> SHORT TASK:
Reproduce the data below, replacing each occurrence of "Viewport" with "Display size" and leaving everything else unchanged.

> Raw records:
###

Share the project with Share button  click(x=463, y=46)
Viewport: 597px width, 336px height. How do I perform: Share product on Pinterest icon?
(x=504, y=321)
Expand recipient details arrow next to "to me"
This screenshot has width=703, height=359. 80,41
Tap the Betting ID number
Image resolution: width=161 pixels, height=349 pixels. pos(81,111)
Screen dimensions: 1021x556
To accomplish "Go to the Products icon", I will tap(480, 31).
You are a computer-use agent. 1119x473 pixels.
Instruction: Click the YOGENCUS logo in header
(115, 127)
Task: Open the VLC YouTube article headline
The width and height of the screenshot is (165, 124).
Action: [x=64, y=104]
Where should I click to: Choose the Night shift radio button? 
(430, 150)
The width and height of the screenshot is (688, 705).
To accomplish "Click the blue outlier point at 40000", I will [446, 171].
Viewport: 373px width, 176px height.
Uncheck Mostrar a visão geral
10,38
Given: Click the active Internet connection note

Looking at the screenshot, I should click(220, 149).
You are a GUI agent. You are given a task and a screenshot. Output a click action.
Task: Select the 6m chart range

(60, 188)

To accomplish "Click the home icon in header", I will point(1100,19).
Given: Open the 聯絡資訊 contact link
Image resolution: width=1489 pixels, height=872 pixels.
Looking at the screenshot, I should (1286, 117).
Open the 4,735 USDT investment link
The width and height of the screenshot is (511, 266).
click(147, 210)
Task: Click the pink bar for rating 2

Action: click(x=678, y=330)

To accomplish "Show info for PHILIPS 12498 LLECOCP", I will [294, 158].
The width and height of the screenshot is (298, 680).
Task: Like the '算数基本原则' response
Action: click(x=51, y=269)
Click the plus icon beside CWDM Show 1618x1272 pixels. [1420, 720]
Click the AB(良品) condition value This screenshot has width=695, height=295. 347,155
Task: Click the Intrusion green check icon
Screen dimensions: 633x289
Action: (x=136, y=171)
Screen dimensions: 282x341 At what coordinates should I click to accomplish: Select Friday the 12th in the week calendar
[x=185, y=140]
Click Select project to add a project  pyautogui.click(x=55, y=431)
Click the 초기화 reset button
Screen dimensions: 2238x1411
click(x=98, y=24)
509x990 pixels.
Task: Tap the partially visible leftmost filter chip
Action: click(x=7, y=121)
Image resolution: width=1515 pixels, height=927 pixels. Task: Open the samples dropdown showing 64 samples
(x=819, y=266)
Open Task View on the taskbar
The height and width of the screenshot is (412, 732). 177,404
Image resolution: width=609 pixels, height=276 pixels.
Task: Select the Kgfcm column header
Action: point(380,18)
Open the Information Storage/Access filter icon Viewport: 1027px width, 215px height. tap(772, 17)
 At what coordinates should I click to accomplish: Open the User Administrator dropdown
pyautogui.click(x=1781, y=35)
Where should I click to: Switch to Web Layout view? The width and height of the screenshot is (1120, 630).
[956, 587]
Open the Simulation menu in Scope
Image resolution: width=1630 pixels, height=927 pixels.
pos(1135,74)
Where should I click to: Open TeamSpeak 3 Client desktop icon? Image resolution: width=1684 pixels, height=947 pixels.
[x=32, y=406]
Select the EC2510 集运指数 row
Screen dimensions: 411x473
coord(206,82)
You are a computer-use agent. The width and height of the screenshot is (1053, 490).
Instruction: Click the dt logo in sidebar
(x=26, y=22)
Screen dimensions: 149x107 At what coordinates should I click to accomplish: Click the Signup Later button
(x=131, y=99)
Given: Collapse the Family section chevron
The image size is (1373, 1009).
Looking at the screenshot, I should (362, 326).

###

> TASK SOLUTION:
Share the project with Share button  click(x=463, y=46)
Display size: 597px width, 336px height. How do I perform: Share product on Pinterest icon?
(x=504, y=321)
Expand recipient details arrow next to "to me"
This screenshot has width=703, height=359. 80,41
Tap the Betting ID number
Image resolution: width=161 pixels, height=349 pixels. pos(81,111)
Screen dimensions: 1021x556
To accomplish "Go to the Products icon", I will tap(480, 31).
You are a computer-use agent. 1119x473 pixels.
Instruction: Click the YOGENCUS logo in header
(115, 127)
Task: Open the VLC YouTube article headline
The width and height of the screenshot is (165, 124).
Action: [x=64, y=104]
Where should I click to: Choose the Night shift radio button? 
(430, 150)
The width and height of the screenshot is (688, 705).
To accomplish "Click the blue outlier point at 40000", I will [446, 171].
Display size: 373px width, 176px height.
Uncheck Mostrar a visão geral
10,38
Given: Click the active Internet connection note

Looking at the screenshot, I should click(220, 149).
You are a GUI agent. You are given a task and a screenshot. Output a click action.
Task: Select the 6m chart range

(60, 188)

To accomplish "Click the home icon in header", I will point(1100,19).
Given: Open the 聯絡資訊 contact link
Image resolution: width=1489 pixels, height=872 pixels.
Looking at the screenshot, I should (1286, 117).
Open the 4,735 USDT investment link
The width and height of the screenshot is (511, 266).
click(147, 210)
Task: Click the pink bar for rating 2

Action: click(x=678, y=330)

To accomplish "Show info for PHILIPS 12498 LLECOCP", I will [294, 158].
The width and height of the screenshot is (298, 680).
Task: Like the '算数基本原则' response
Action: click(x=51, y=269)
Click the plus icon beside CWDM Show 1618x1272 pixels. [1420, 720]
Click the AB(良品) condition value This screenshot has width=695, height=295. 347,155
Task: Click the Intrusion green check icon
Screen dimensions: 633x289
Action: (x=136, y=171)
Screen dimensions: 282x341 At what coordinates should I click to accomplish: Select Friday the 12th in the week calendar
[x=185, y=140]
Click Select project to add a project  pyautogui.click(x=55, y=431)
Click the 초기화 reset button
Screen dimensions: 2238x1411
click(x=98, y=24)
509x990 pixels.
Task: Tap the partially visible leftmost filter chip
Action: click(x=7, y=121)
Image resolution: width=1515 pixels, height=927 pixels. Task: Open the samples dropdown showing 64 samples
(x=819, y=266)
Open Task View on the taskbar
The height and width of the screenshot is (412, 732). 177,404
Image resolution: width=609 pixels, height=276 pixels.
Task: Select the Kgfcm column header
Action: point(380,18)
Open the Information Storage/Access filter icon Display size: 1027px width, 215px height. tap(772, 17)
 At what coordinates should I click to accomplish: Open the User Administrator dropdown
pyautogui.click(x=1781, y=35)
Where should I click to: Switch to Web Layout view? The width and height of the screenshot is (1120, 630).
[956, 587]
Open the Simulation menu in Scope
Image resolution: width=1630 pixels, height=927 pixels.
pos(1135,74)
Where should I click to: Open TeamSpeak 3 Client desktop icon? Image resolution: width=1684 pixels, height=947 pixels.
[x=32, y=406]
Select the EC2510 集运指数 row
Screen dimensions: 411x473
coord(206,82)
You are a computer-use agent. The width and height of the screenshot is (1053, 490).
Instruction: Click the dt logo in sidebar
(x=26, y=22)
Screen dimensions: 149x107 At what coordinates should I click to accomplish: Click the Signup Later button
(x=131, y=99)
Given: Collapse the Family section chevron
The image size is (1373, 1009).
Looking at the screenshot, I should (362, 326).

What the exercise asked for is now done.